§ **Instruction a**
In the entries below, revise the lines starting at the one containing "Given: Tick the 'Des morts' checkbox" and ending at the one containing "Looking at the screenshot, I should click(790, 175)." by replacing "Screen dimensions" with "Image size", keeping everything else unchanged. Leave the pictures out of your answer.

§ **Supplied passage**

[winswitch] Using Xpra on multi-GPU laptops

Wed Oct 5 15:35:20 BST 2011

On 05/10/11 20:13, Eric Appleman wrote:
> The bottleneck is the client process.
I'll try to stress it a bit and see what can be done to optimize it.
>
> As for Xvfb, it's really hard to say. When the window (mplayer X11
> output) is displayed over VNC (is there a better way?), it's a slideshow. 
I am confused, what do you need VNC for here?
> When run through Xpra, the process is CPU-bound and performs no better
> than the real hardware X server.
OK, let me try to recap things:
* mplayer via xpra is (almost?) watchable, right? (albeit CPU-bound and
no faster than the onboard non-nvidia/slow graphics adapter - I think
this is what you called "real hardware X server"?)
* glxspheres via xpra shows lots of artifacts (as can be seen on your
youtube video)

I think that modern hardware should be able to cope with copying a
screen region from one card to the other at 30fps: 1024*1024*32bit*30fps
= 120MB/s
So I may just add a manual refresh mode just to test this hypothesis
(and it may be useful for stressing the client too), then if this works
ok we will know that the artifacts issue can be solved one way or another...

§ **Instruction b**
Answer these questions about the Xpra thread above:
(i) According to the quoted message, which process is the bottleneck?
(ii) What does glxspheres via xpra show?
(iii) What data rate does the reply calculate for copying a screen region from one card to the other at 30fps?

(Data extracted from a collection)
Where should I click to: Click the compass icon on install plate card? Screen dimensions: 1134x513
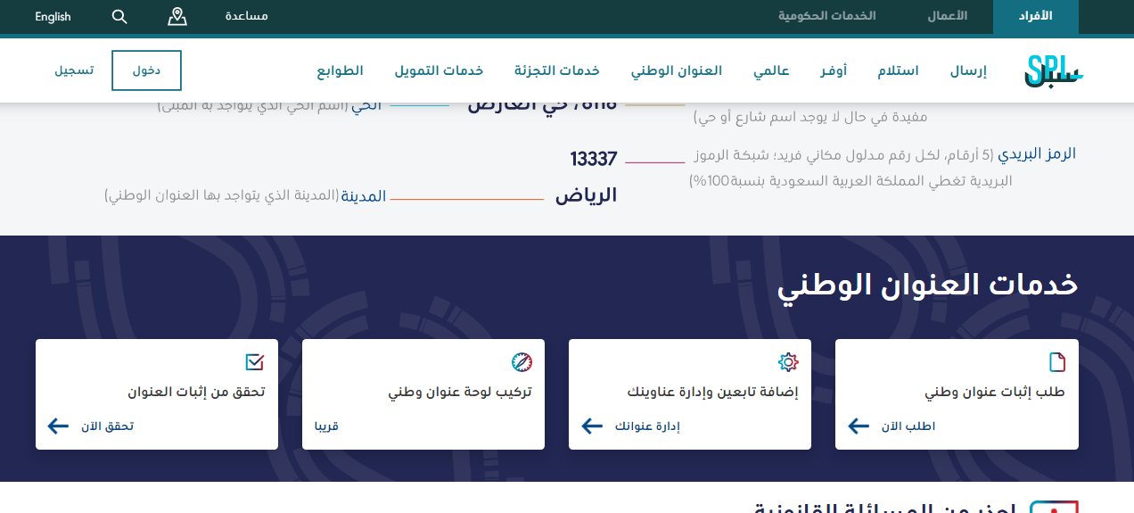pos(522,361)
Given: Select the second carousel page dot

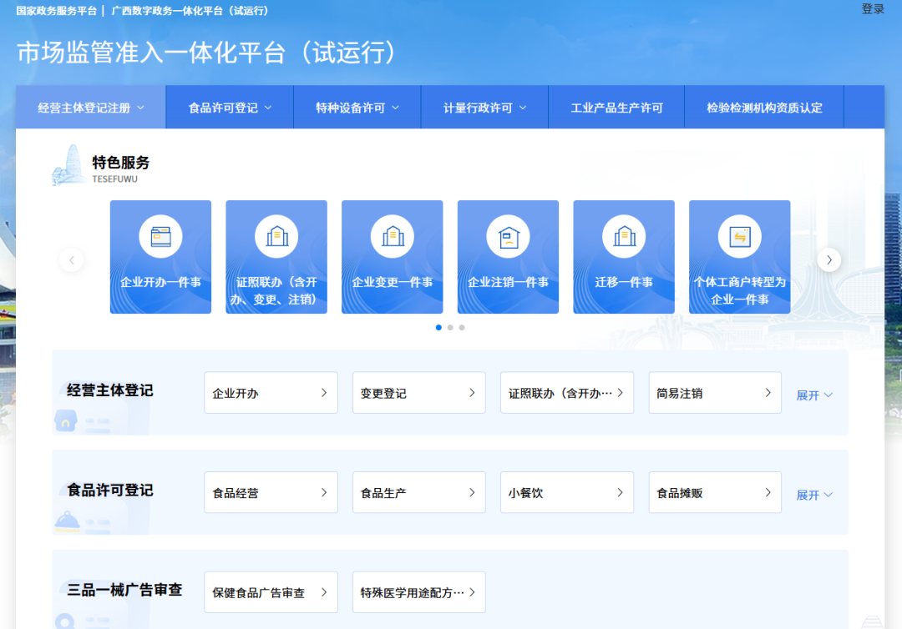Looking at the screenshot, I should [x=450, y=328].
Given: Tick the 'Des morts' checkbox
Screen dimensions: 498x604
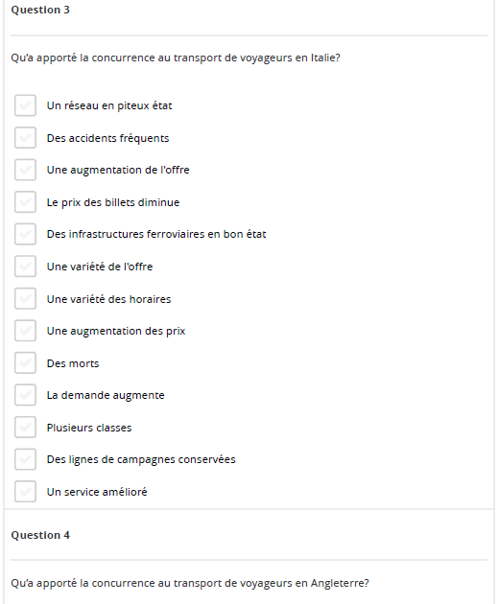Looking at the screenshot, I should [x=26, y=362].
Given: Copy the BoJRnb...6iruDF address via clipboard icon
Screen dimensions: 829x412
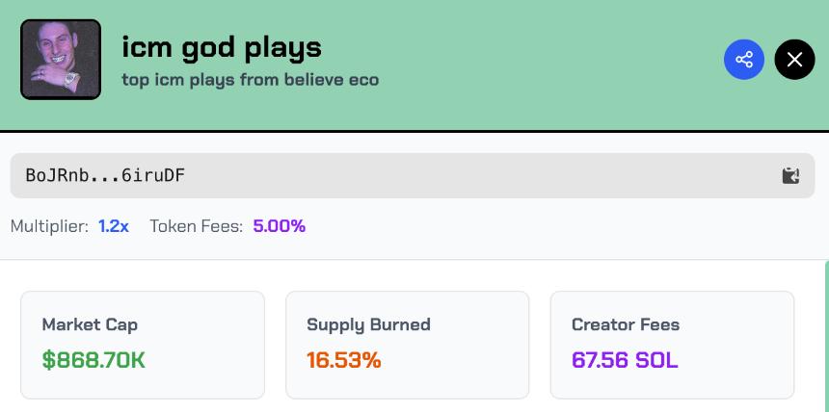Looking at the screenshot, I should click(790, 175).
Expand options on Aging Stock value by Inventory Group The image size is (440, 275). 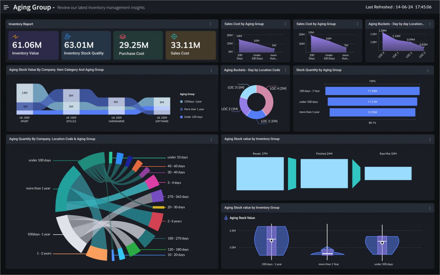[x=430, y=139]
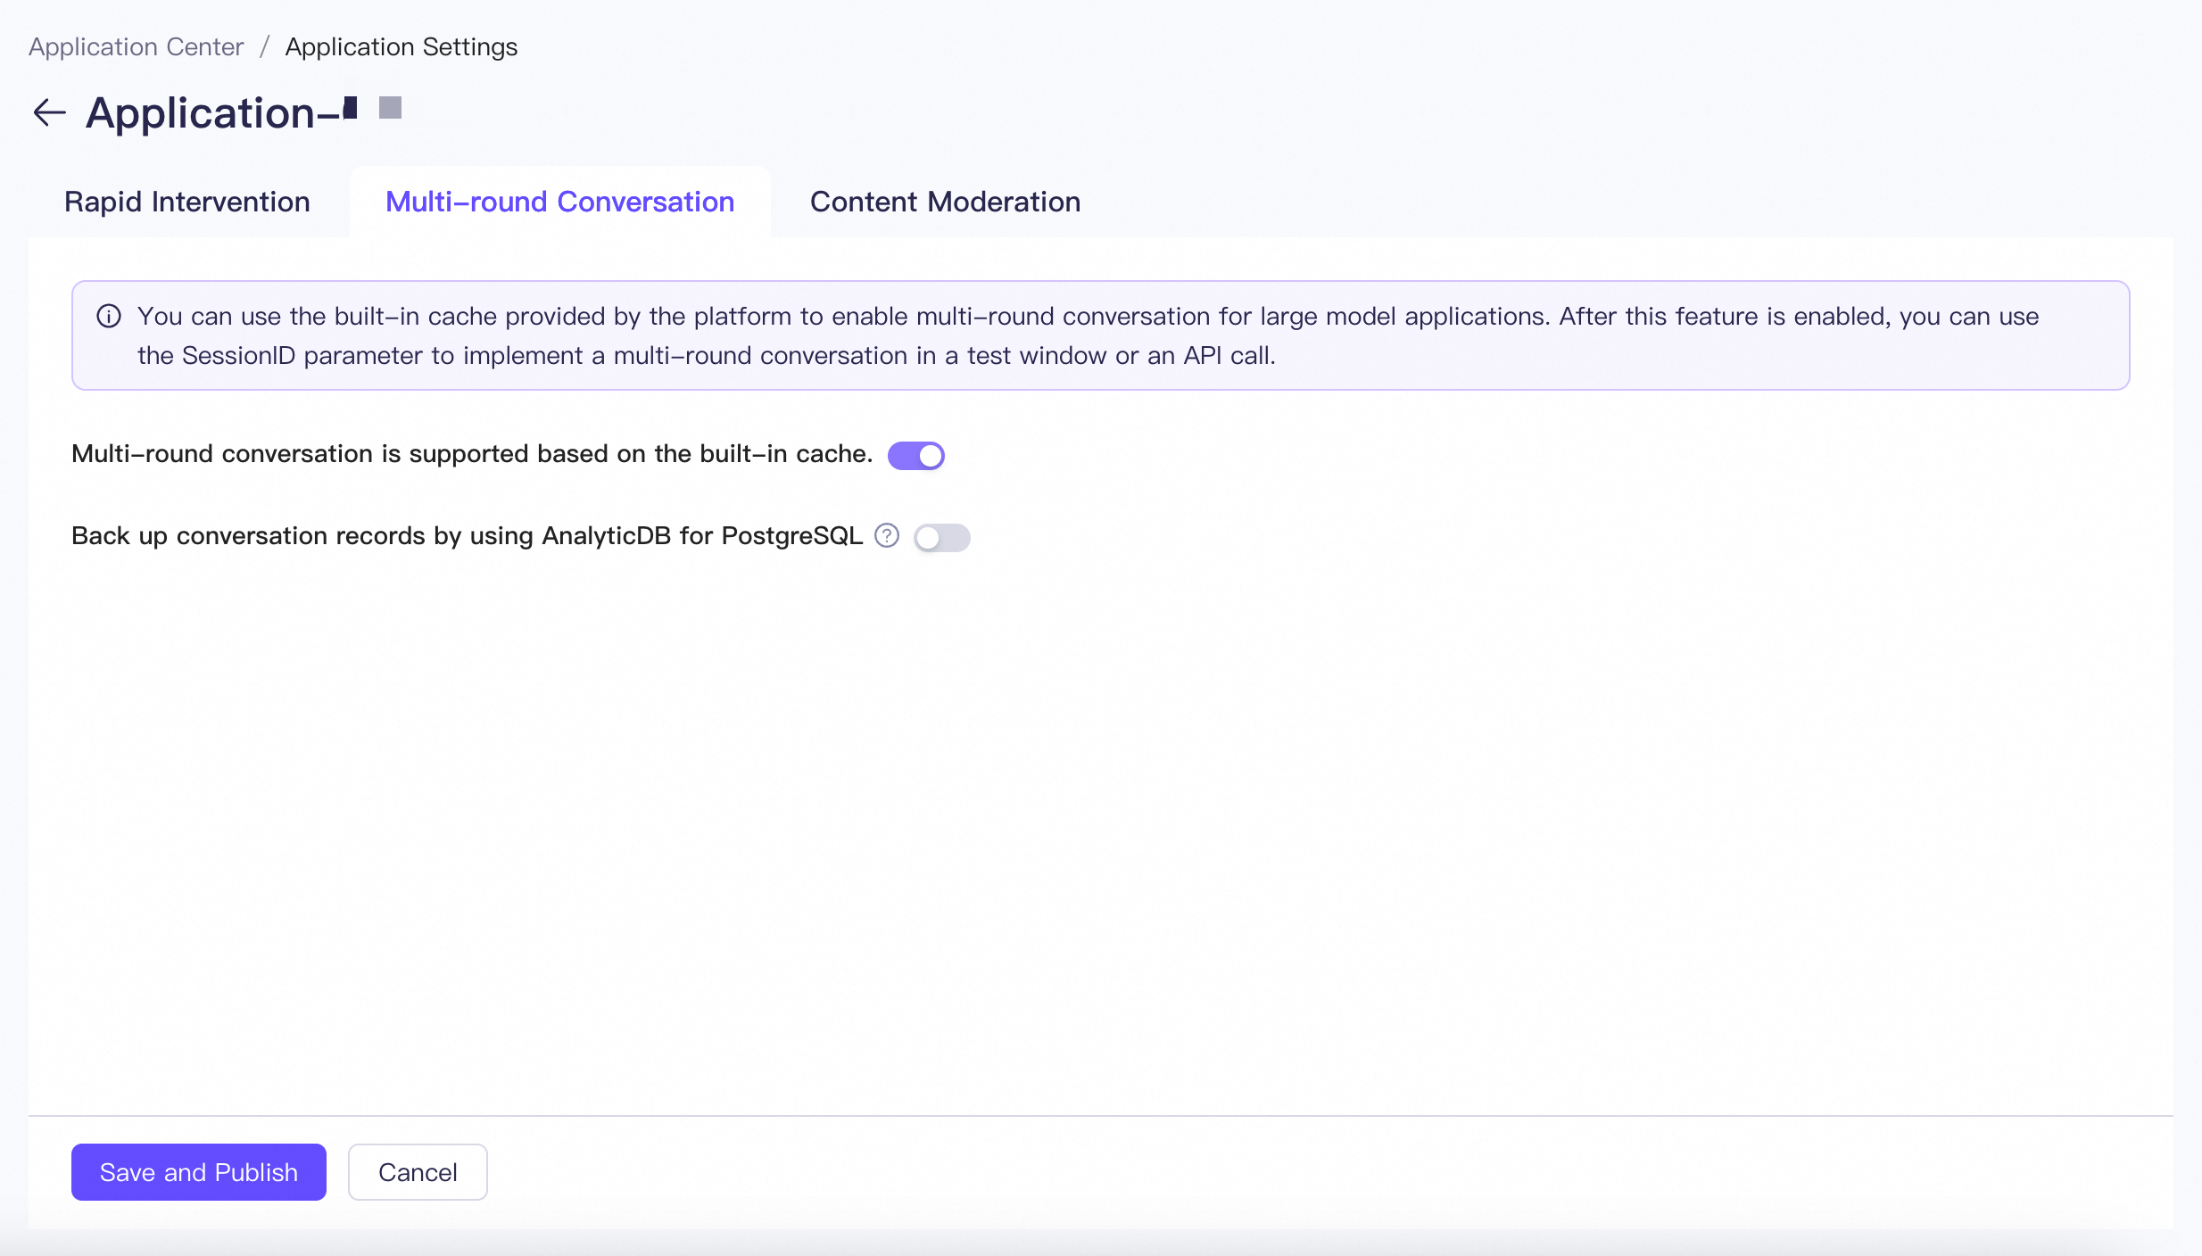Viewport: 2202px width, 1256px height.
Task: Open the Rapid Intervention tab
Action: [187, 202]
* * *
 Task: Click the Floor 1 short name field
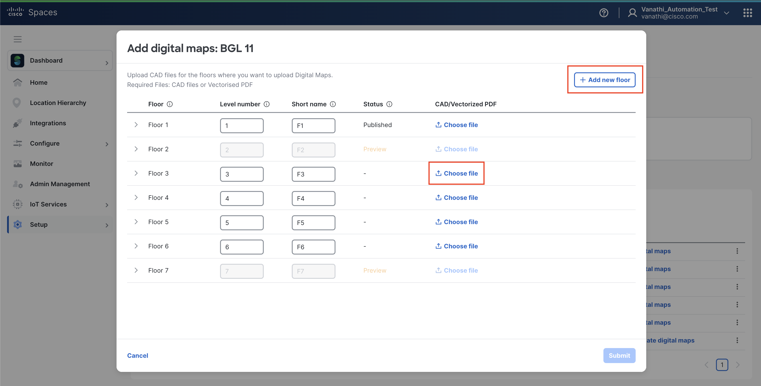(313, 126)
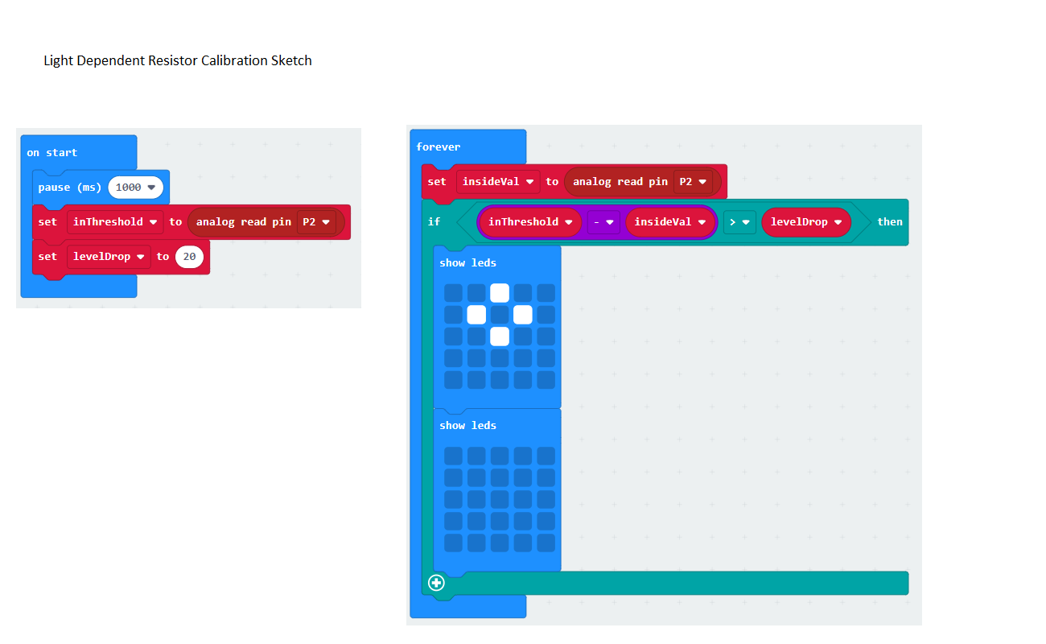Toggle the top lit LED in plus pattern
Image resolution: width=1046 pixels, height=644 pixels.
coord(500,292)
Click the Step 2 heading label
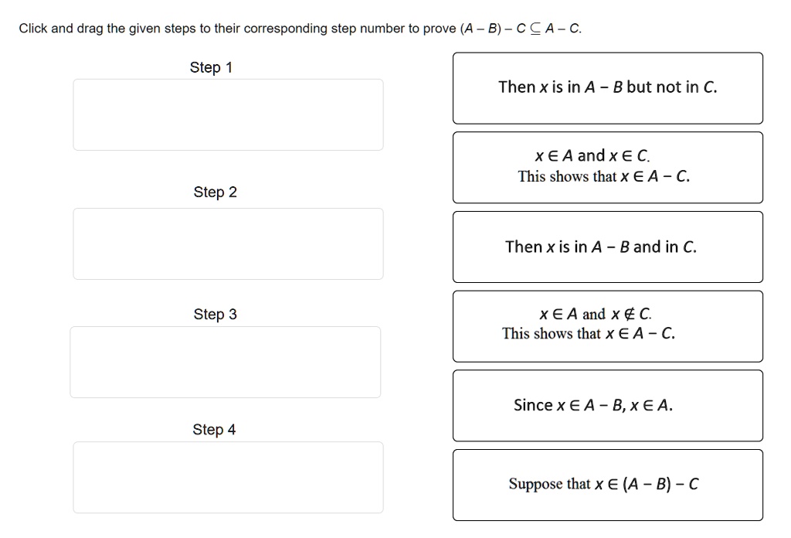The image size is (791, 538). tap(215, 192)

§ **Problem solution a**
Given: Tick the 'Des morts' checkbox
Image size: 498x604
Looking at the screenshot, I should [x=26, y=362].
Given: Copy the BoJRnb...6iruDF address via clipboard icon
Image size: 829x412
Looking at the screenshot, I should click(790, 175).

§ **Problem solution b**
(i) The client process.
(ii) Lots of artifacts.
(iii) 120MB/s.